Aim 1: Spatial proteomics atlas of the complement-immune landscape in liver cirrhosis. We will begin by analyzing an existing dataset of spatially resolved protein mass spectrometry data generated from murine liver tissue across key disease stages: healthy controls, chronic inflammation with fibrosis, and disease regression. This analysis will identify proteins and protein networks enriched in specific tissue compartments – including periportal infiltrates, fibrotic septa, and sinusoidal regions – with a particular focus on immunoglobulins, complement components (C1q, C3, C3b, C5), and complement receptors expressed on macrophages (CD11b, CD16, CRIg). Building on these findings, we will perform MALDI imaging mass spectrometry on tissue sections from patients with liver cirrhosis and from mice after chronic CCl4-induced liver injury.

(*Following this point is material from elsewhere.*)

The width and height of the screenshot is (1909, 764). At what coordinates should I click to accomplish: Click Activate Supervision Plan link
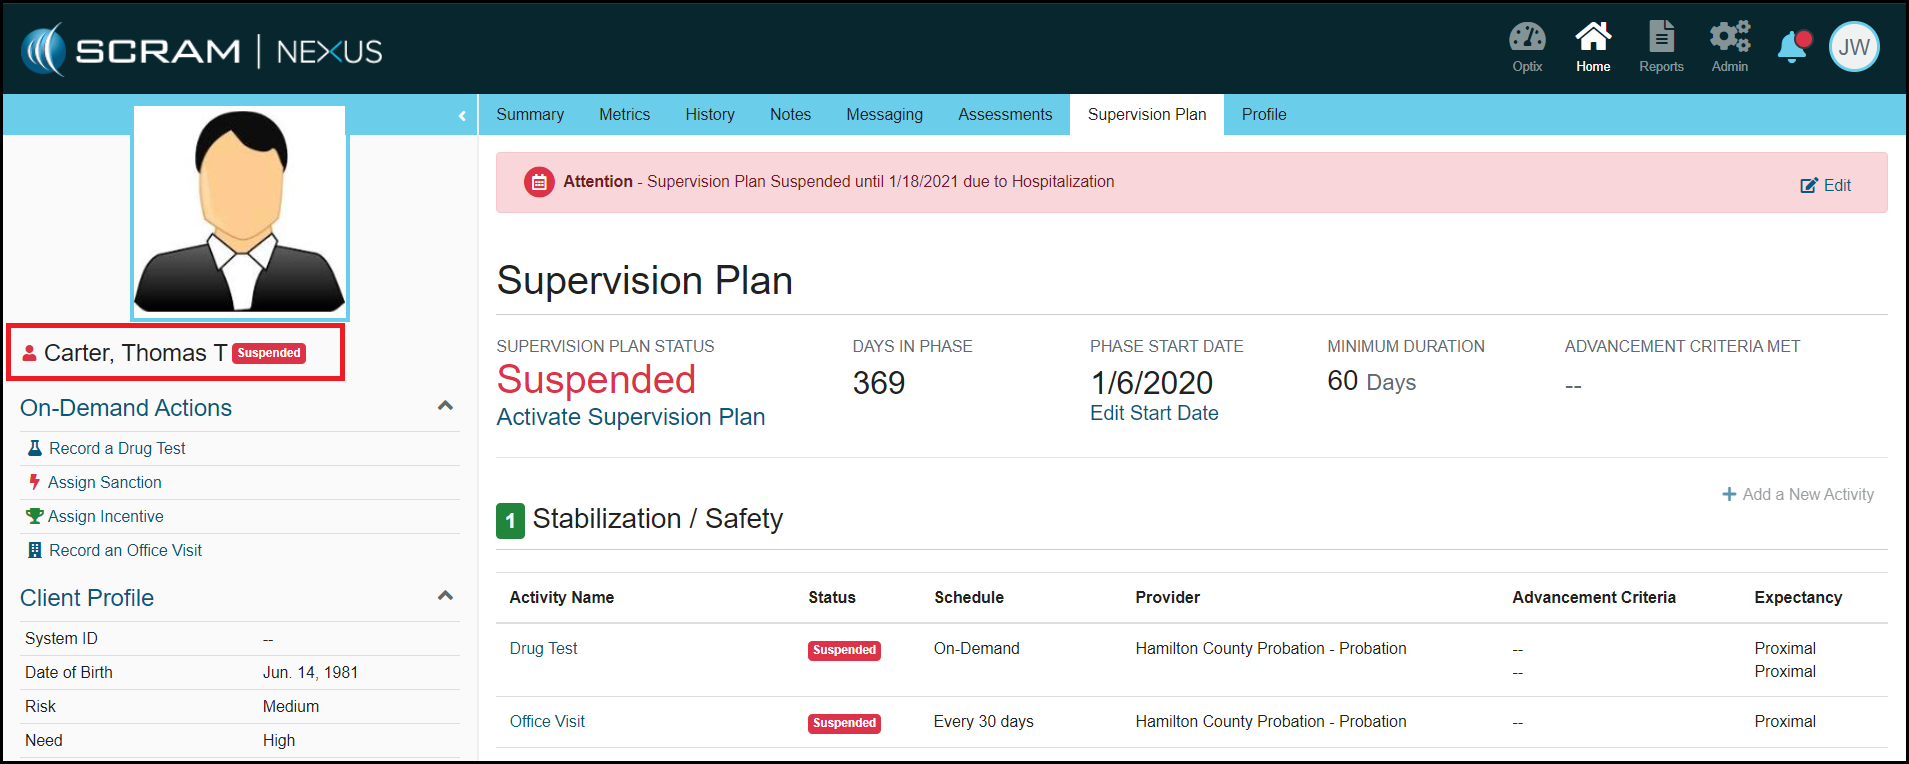[x=630, y=417]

MALDI imaging will provide high-resolution spatial maps of protein and lipid distributions across intact tissue sections without the need for prior region selection, allowing an unbiased comparison of molecular neighborhoods between species and disease stages. Together, the two approaches will generate a spatially resolved atlas linking immunoglobulin deposition and complement activation to defined inflammatory microenvironments in the diseased liver..
Aim 2: Intravital imaging of B cell and macrophage dynamics in the context of complement activation. The spatial protein maps generated in Aim 1 will be complemented by real-time imaging of immune cell behavior in the living liver. Using multiphoton intravital microscopy in fluorescent reporter mice together with antibody labeling, we will characterize how macrophages and B cells localize within the tissue, interact with one another, and respond to the local complement-rich environment. Complement receptor-dependent macrophage activation will be assessed by measuring phagocytic uptake of C3b-opsonized fluorescent particles in vivo, allowing direct comparison between healthy and chronically injured livers. B cell–macrophage contact events will be quantified by measuring interaction frequency and duration. These experiments will be performed in healthy controls and at defined stages of CCl4-induced liver injury, including active inflammation and the regression phase. By anchoring the dynamic cellular observations to the spatial proteomic maps from Aim 1, the project will reveal an integrated map of how complement deposition organizes the macrophage–B cell inflammatory axis in different stages of chronic liver disease.